Severe asthmatics are more likely to develop changes than those living with a mild condition.

Those who experience worsened symptoms often notice them during the second and third trimesters, with a peak at around six months. An improvement in any worsened symptoms is usually seen around four weeks prior to the due date.

Subsequent pregnancies tend to follow a similar pathway to the experience of the first child. Most women report that their symptoms return to their pre-pregnancy state within three months of giving birth. Non-asthmatic women have been known to develop asthma during pregnancy but it is quite rare.

Staying Healthy During Pregnancy

All women should look after their general well being during a pregnancy, as their health can have a direct impact on that of their unborn baby.
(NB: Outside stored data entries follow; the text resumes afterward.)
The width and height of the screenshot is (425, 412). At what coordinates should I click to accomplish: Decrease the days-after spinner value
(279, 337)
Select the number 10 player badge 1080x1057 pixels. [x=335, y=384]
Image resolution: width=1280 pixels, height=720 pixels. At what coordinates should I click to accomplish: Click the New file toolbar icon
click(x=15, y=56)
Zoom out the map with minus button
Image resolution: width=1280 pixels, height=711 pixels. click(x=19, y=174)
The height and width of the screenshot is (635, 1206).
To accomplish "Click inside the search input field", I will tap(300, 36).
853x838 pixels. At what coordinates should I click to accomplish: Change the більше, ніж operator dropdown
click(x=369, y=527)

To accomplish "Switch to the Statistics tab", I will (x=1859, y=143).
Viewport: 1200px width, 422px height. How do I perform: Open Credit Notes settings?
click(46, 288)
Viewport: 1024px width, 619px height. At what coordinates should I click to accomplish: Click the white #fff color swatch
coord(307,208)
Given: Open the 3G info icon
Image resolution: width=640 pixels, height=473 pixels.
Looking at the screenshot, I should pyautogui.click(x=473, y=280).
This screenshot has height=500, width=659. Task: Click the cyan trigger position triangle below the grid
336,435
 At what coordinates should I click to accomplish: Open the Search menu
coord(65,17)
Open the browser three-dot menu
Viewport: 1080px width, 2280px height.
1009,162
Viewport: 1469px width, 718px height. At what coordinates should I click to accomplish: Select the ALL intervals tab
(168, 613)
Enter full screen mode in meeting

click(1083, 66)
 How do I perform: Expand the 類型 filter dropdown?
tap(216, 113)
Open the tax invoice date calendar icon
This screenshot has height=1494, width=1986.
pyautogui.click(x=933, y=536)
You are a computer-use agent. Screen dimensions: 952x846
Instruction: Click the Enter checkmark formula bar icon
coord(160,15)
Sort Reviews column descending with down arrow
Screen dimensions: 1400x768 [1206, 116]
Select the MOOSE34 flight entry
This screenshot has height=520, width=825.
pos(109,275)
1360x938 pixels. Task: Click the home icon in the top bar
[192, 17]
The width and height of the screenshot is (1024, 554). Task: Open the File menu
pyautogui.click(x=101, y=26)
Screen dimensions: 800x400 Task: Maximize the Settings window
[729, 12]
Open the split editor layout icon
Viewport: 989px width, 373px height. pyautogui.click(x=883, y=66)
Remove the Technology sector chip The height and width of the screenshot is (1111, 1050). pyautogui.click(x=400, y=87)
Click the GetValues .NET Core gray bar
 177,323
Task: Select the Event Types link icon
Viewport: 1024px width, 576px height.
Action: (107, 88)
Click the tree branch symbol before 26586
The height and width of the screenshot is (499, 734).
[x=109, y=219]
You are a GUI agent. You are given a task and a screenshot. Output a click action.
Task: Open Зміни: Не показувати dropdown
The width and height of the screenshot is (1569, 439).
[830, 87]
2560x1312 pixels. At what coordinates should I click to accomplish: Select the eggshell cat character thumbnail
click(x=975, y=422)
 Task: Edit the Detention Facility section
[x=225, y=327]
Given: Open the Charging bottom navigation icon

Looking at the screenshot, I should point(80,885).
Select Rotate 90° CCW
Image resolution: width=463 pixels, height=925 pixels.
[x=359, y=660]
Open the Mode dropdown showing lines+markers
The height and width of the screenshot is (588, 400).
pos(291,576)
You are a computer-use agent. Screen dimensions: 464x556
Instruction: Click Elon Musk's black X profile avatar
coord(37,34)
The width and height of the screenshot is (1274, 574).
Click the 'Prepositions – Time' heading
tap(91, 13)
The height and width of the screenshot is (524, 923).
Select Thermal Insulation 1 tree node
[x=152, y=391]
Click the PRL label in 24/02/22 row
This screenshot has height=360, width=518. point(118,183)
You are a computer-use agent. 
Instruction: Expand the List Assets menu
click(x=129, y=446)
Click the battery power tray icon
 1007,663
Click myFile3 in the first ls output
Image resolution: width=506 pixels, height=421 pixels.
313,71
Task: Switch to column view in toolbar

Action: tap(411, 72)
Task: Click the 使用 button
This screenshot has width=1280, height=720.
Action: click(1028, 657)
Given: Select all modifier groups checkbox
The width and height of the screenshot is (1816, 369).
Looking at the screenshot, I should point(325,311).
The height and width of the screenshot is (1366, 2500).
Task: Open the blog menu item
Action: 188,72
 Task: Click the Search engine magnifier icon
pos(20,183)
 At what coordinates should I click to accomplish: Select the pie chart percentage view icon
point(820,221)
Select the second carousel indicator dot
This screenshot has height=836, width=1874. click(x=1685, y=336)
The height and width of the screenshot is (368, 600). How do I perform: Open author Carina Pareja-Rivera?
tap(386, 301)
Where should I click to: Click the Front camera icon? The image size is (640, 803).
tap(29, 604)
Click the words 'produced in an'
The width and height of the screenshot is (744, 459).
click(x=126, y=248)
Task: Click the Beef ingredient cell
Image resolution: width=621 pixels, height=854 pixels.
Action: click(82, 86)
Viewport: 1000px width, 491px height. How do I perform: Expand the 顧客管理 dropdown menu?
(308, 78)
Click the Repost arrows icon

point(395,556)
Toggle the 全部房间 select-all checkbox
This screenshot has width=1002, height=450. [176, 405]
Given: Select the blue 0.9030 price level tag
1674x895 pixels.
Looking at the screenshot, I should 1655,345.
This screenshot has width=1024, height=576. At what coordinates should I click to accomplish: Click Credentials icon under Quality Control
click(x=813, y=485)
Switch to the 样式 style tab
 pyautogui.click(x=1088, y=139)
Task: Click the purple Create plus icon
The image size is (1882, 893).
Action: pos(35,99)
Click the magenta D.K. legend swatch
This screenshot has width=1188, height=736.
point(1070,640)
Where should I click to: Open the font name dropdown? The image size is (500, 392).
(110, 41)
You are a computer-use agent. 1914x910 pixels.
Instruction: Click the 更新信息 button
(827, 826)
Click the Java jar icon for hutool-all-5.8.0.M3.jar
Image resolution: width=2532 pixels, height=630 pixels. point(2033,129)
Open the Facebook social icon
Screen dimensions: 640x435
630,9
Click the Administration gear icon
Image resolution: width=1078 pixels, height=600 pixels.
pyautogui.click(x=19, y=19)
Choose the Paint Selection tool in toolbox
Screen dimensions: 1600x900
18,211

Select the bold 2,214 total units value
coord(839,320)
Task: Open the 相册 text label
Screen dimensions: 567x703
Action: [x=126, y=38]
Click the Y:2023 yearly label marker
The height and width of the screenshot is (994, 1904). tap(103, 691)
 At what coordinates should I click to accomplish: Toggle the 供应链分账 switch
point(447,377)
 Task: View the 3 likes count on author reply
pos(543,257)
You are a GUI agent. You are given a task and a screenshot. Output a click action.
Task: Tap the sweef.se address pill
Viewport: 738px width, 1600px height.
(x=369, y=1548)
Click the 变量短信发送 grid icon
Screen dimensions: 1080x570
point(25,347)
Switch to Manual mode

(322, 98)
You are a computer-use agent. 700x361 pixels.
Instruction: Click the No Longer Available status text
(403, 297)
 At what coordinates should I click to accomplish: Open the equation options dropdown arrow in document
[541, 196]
For asthmatic women it is important that they follow the advice given to them by their healthcare professional.

In order to limit the likelihood of symptoms flaring up they should try to:

  • Stop smoking. All asthmatics should try and give up smoking but this is especially important if you are pregnant because smoking can lead to early labour or cause your baby to have breathing problems, including asthma.
  • Eat a well balanced diet. Consuming a healthy and varied diet is not only beneficial to your own health but it will ensure that your baby receives essential nutrients to help it grow strong.
  • Avoid your triggers. Where possible you should avoid coming into contact with your triggers in order to keep your asthma as well managed as possible.
  • Follow your asthma action plan. Once you find out that you are pregnant you will need to see your doctor. They should review your personalised asthma action plan and update it with any new information relating to your pregnancy.
  • Inform your midwife that you have asthma. This will enable them to take any extra precautions necessary during treatment.

Asthma Symptoms During Labour

Only a small percentage of female asthmatics, thought to be around ten percent, will notice asthma symptoms during labour. This is because the body releases chemicals throughout the process to regulate such symptoms.

Pregnant women should be advised that they can continue to use their regular inhalers during delivery should they need to. They can also be offered the same variety of pain killers as non-asthmatic women, so long as no prior sensitivities have been noted.

Asthma Medications and Pregnancy

Your asthma treatment is likely to stay the same during the whole term of your pregnancy. Although slight adjustments may be required if your asthma symptoms change.

Uncontrolled asthma, often due to omitting medication, can pose more of a risk to your health as well as the health of your unborn baby than the use of asthma medications.

Studies have found that most asthma treatments are safe to be continued throughout pregnancy. You should not make any changes to your medication without first speaking to your doctor.

Newborn and Asthma

Poorly managed asthma can result in adverse pregnancy outcomes. It can result in less oxygen entering the mother’s bloodstream which can be detrimental to the growth of the foetus.

Because asthma can run in families, there is a chance that your baby will grow up to have the condition. It is unlikely for an asthma diagnosis to be given at birth. Instead the doctor will look at the baby’s family history, the health status of their mother throughout pregnancy and their presenting symptoms.

You should remember that many children go on to outgrow their diagnosis and asthmatics generally tend to lead full and healthy lives.

Breastfeeding

Mothers who have asthma can breastfeed their babies even if they are taking inhaled medication for their condition. A small and safe amount of medication may be passed through your breastmilk to your baby. Your treatment should not alter your body’s ability to produce milk.

If you have any concerns regarding asthma and pregnancy or breastfeeding, speak to your doctor. They will be able to offer advice relevant to your particular situation.